When using a house wrap as a weather-resistant barrier (WRB), it must meet the 2018 International Building Codes (IBC 1402.2) requirements of a WRB for water-resistance and vapor permeability. It must also meet the 2018 International Residential Code (IRC) for water resistance (IRC R703.1.1).
A superior house wrap is air- and moisture-resistant, permeable, and has a high UV-resistance and tear strength. It should also be simple and quick to install, to limit damage during application. Using a high-quality house wrap that is compliant with the IBC 1402.2 and IRC R703.1.1 codes creates a structure with a weather-resistant exterior wall envelope. A weather-resistant exterior wall envelope ensures a building is energy-efficient and healthy.

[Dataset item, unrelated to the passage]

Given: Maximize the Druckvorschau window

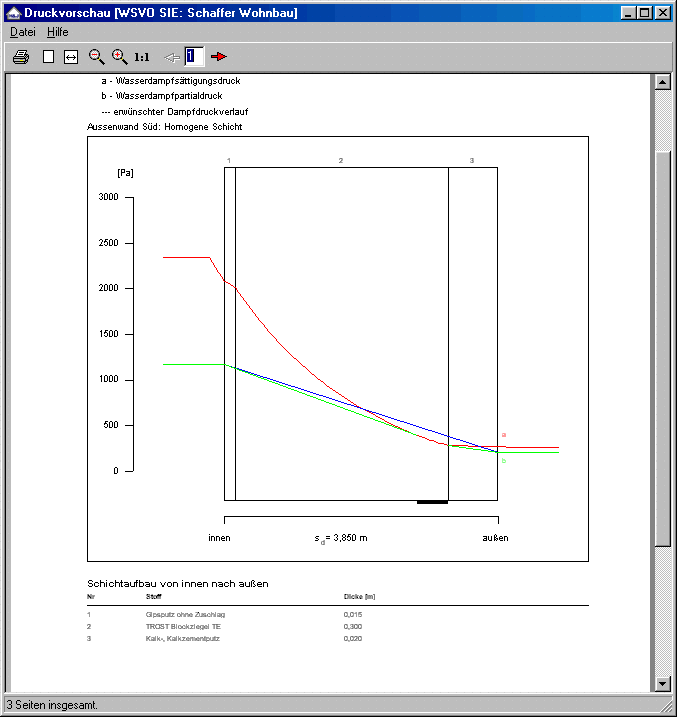Looking at the screenshot, I should pos(644,12).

THE 2018 INTERNATIONAL BUILDING CODES
The 2018 International Building Codes (IBC) mandate that buildings meet minimum requirements for exterior walls. Chapter 14 of the IBC provides these minimum requirements, including wall coverings, exterior doors and windows, exterior wall openings, and architectural trim. Specifically, section 1402.2 states that exterior walls must provide the building with a weather-resistant exterior wall envelope. The design and construction of the exterior wall must include a water-resistive barrier behind the exterior veneer that prevents the accumulation of moisture within the wall assembly. The exterior wall must also include a way for water/condensation that enters the wall assembly to drain/evaporate.
The IBC specifies a few cases where a weather-resistant exterior wall envelope is not required.

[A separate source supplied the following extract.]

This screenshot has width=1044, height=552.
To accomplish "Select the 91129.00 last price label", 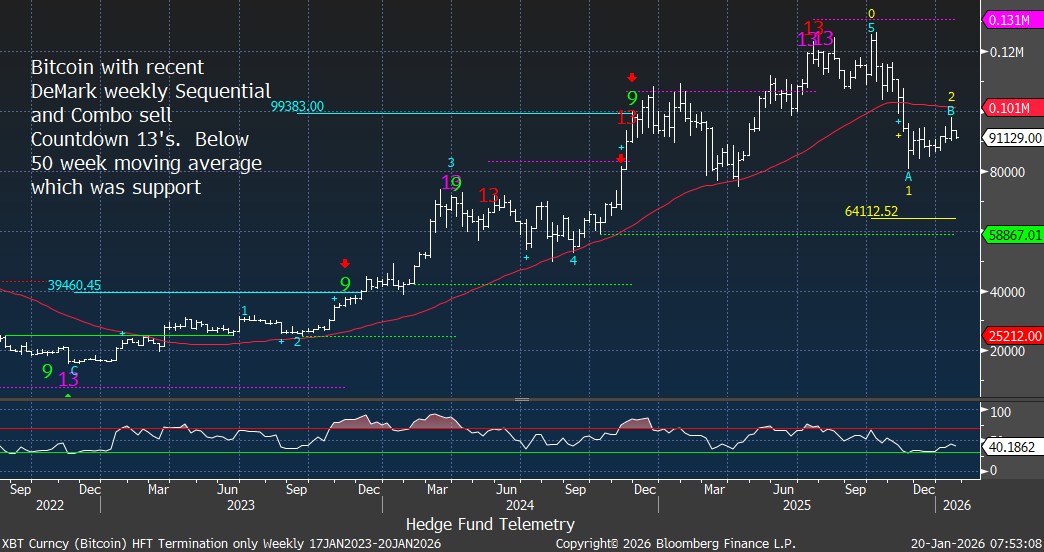I will tap(1014, 138).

- The IBC does not require a weather resistant wall envelope over concrete or masonry walls designed in accordance with chapters 19 and 21 of the IBC.

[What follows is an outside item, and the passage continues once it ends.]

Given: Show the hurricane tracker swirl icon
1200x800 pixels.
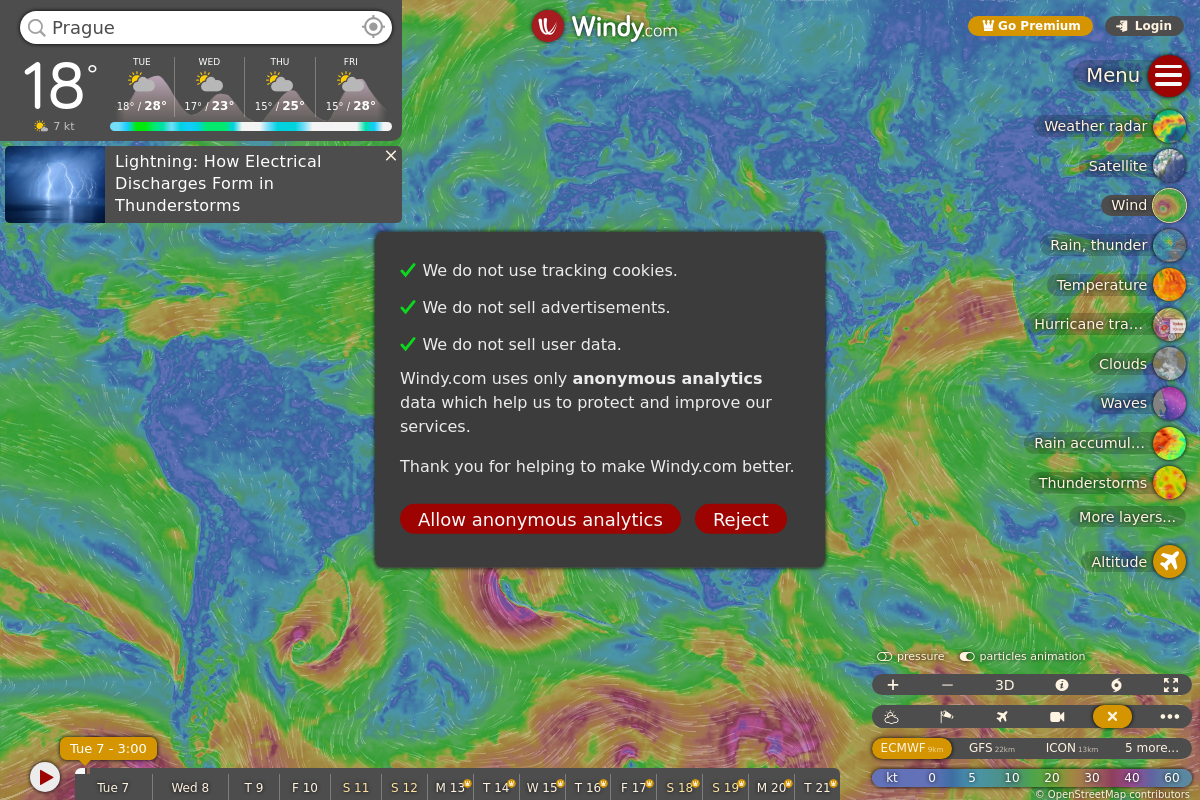Looking at the screenshot, I should pos(1116,685).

- The IBC does not require a weather resistant wall envelope for exterior insulation and finish systems (EIFS) in compliance with IBC 1407.4.1.
- The IBC 1407.4.1 states that for EIFS with drainage, the water-resistive barrier must comply with IBC Section 1403.2 or ASTM E2570. IBC 1403.2 states that attachment of no fewer than one layer of No. 15 asphalt to the studs or sheathing, with flashing, must provide a continuous water-resistive barrier behind the exterior wall.
- Exterior wall envelopes that resist wind-driven rain, including openings, joints, and intersections with a dissimilar material in accordance with ASTM E331 are not required to have a weather-resistant exterior wall envelope.
The 2018 International Residential Code (IRC R703.1.1) states that the design and construction of exterior walls prevent the accumulation of water within the wall system by providing a water-resistant barrier behind the exterior cladding, as required by Section R703.2 and flashing as described in R703.4. The R703.1.1 also mandates that water that penetrates the exterior cladding can drain or evaporate.
The R703.2 requires that an approved water-resistive barrier is applied, according to manufacturer’s installation instructions, over studs or sheathing of every exterior wall. The approved water-resistive barrier must be continuous to the top of walls and stopped at openings and building appendages in a way to meet the requirements of the exterior wall envelope described in Section R703.1.
The IRC indicates a few situations where a weather-resistant exterior wall envelope is not required.
- The IRC does not require a weather resistant wall envelope over masonry or concrete walls built in accordance with Chapter 6 and flashed in accordance with Section R703.8 and R703.2.
- Exterior wall envelopes that resist wind-driven rain, including penetrations, joints, and intersections with a dissimilar material in accordance with ASTM E331, do not have to comply with the requirements of Section R703.2 and R703.4, along with the requirement for a means of drainage.
THE BENEFITS OF HOUSE WRAP
Applying a high-quality house wrap, like Barricade® Building Wrap, over the sheathing, and behind the siding, must meet and exceeds the requirements of the IBC 1402.2 and IRC R703.1.1 for weather-resistant barriers. A properly installed house wrap creates a protective envelope against air infiltration and moisture into the wall system. A buildup of moisture within a building’s walls is problematic because moisture can lead to wood rot (caused by fungi) and expensive repairs. High moisture can also cause mold, which is unhealthy for the occupants of the structure. Uncontrolled air infiltration lowers the effective R-value of the wall system and lessens the energy-efficiency and air quality of a building. To reduce air infiltration and stop the accumulation of moisture within the wall system, along with meet the requirements of the IBC 1402.2 and IRC R703.1.1, the design of a high-performing exterior wall must include a weather-resistive barrier, like house wrap.